## 資料抜粋
━━━━━━━━━━━━━━━━━━━━
今、ここで勝つために-心優しき角界のベッカム-琴欧洲勝紀

角界のベッカム琴欧洲

親方となった後も比較的メディアで取り上げられることが多いので、最近相撲を見始めたというファンも、鳴戸親方こと琴欧洲に関してはご存じの方も多いのではないでしょうか?

2002年11月場所にブルガリア出身初の力士として初土俵を踏み、大相撲で優勝を飾り大関まで昇りつめた琴欧洲。その実力もさることながら、寂しそうな瞳と端正な顔立ちは角界のベッカムと言われ、女性を中心に人気を誇った力士でした。

親方となった今も長身で均整の顔立ちは健在で、イケメン親方として鳴戸部屋を運営しています。

今回はそんな琴欧洲の一冊をご紹介させて頂きます。

「今、ここで勝つために」 鳴戸親方(元大関琴欧洲) 

読み終わっての率直な感想としては「琴欧洲っぽくてさっぱりした文章」でした。簡単な文章で琴欧洲らしかったと言った方が良いでしょうか(笑)

琴欧洲は現役時代から日本語の勉強のためブログを書いていましたが、その集大成といったところです。

傍目には順調に出世して印象が強い琴欧洲ですが、遠いヨーロッパの地からやってきた青年にも人知れず様々な苦労があったのだなと感じました。

 

琴欧洲 今ここで勝つために

目次
序章:引退を決めたとき
第一章:カロヤン少年、「琴欧洲」への道
第二章:外国人力士という孤独
第三章:いざ初土俵へ
第四章:家族という原動力
第五章:初の欧州出身大関の誕生
第六章:祖国ブルガリアのために何ができるか
第七章:出会いと別れが私を強くする
終章:花道の向こうに見えたのは

末恐ろしかった琴欧州

相撲経験があったとはいえ、初土俵からわずか8場所で十両に昇進、その十両はは二場所連続二けた勝利で通過(一度は優勝)、入幕二場所目には11勝を挙げて敢闘賞を受賞。

翌年は夏場所から、10勝・12勝・13勝・11勝。直前3場所が36勝という圧倒的な数字を叩き出しての大関昇進。史上最速19場所目での出来事でした。

私が初めて琴欧州のことを知ったのは、膝を脱臼しながら強行出場をしていた序二段時代。手負いの状態で6勝を上げたヨーロッパの青年に、末恐ろしい力士が
出現したと思った記憶があります。

そして当時若手だった部屋の兄弟子琴光喜と共に、佐渡ヶ嶽部屋の未来にもワクワクしていました。(二人とも大関に留まり、優勝1回に終わったのは残念です。)
━━━━━━━━━━━━━━━━━━━━
## 課題の目的
琴欧洲の本を紹介する文章の「親方となった後も比較的メディ」から「った方が良いでしょうか(笑)」まで(両端を含む)を、「イケメン親方」を「人気親方」に置き換えて書き直してもらえますか?

## 保存データ
━━━━━━━━━━━━━━━━━━━━
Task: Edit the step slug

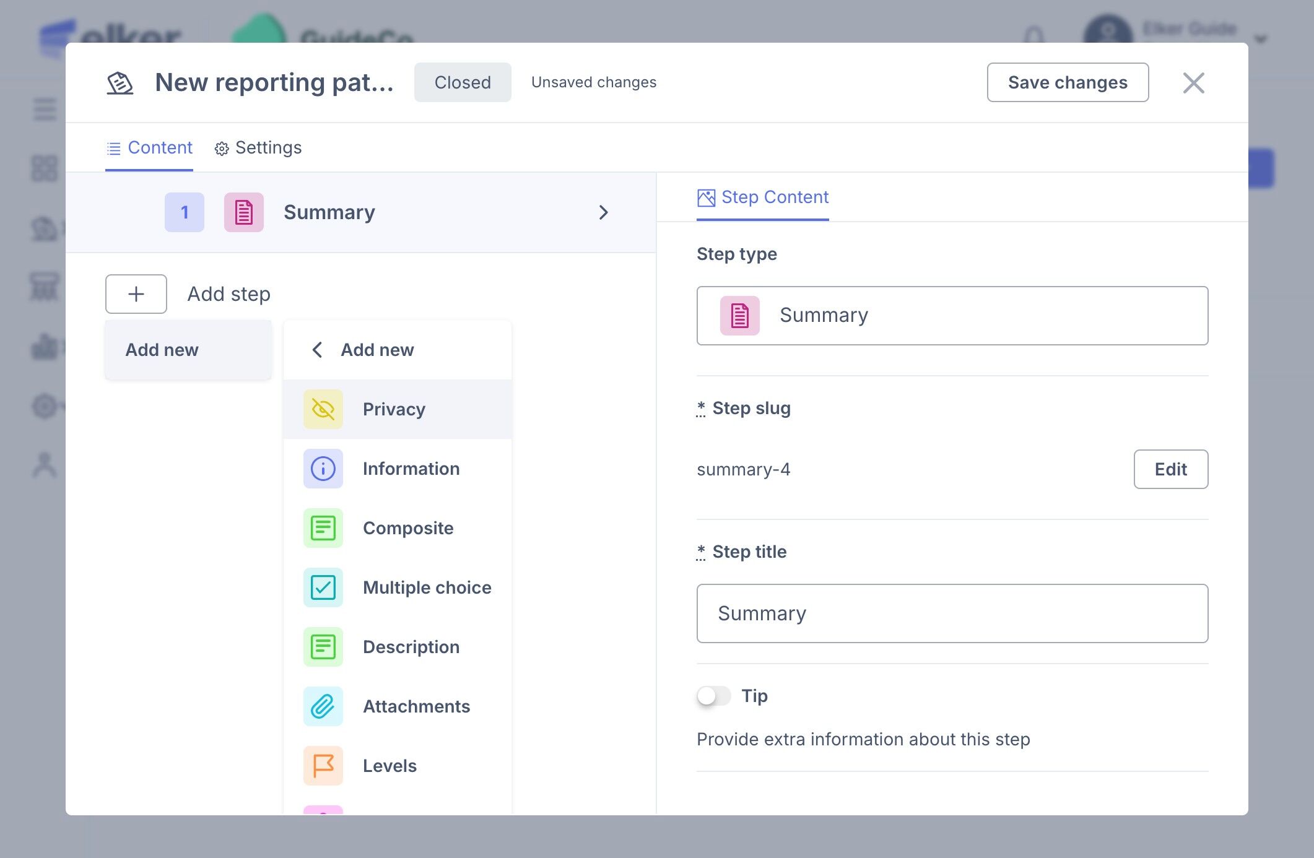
━━━━━━━━━━━━━━━━━━━━
## 結果
親方となった後も比較的メディアで取り上げられることが多いので、最近相撲を見始めたというファンも、鳴戸親方こと琴欧洲に関してはご存じの方も多いのではないでしょうか?

2002年11月場所にブルガリア出身初の力士として初土俵を踏み、大相撲で優勝を飾り大関まで昇りつめた琴欧洲。その実力もさることながら、寂しそうな瞳と端正な顔立ちは角界のベッカムと言われ、女性を中心に人気を誇った力士でした。

親方となった今も長身で均整の顔立ちは健在で、人気親方として鳴戸部屋を運営しています。

今回はそんな琴欧洲の一冊をご紹介させて頂きます。

「今、ここで勝つために」 鳴戸親方(元大関琴欧洲) 

読み終わっての率直な感想としては「琴欧洲っぽくてさっぱりした文章」でした。簡単な文章で琴欧洲らしかったと言った方が良いでしょうか(笑)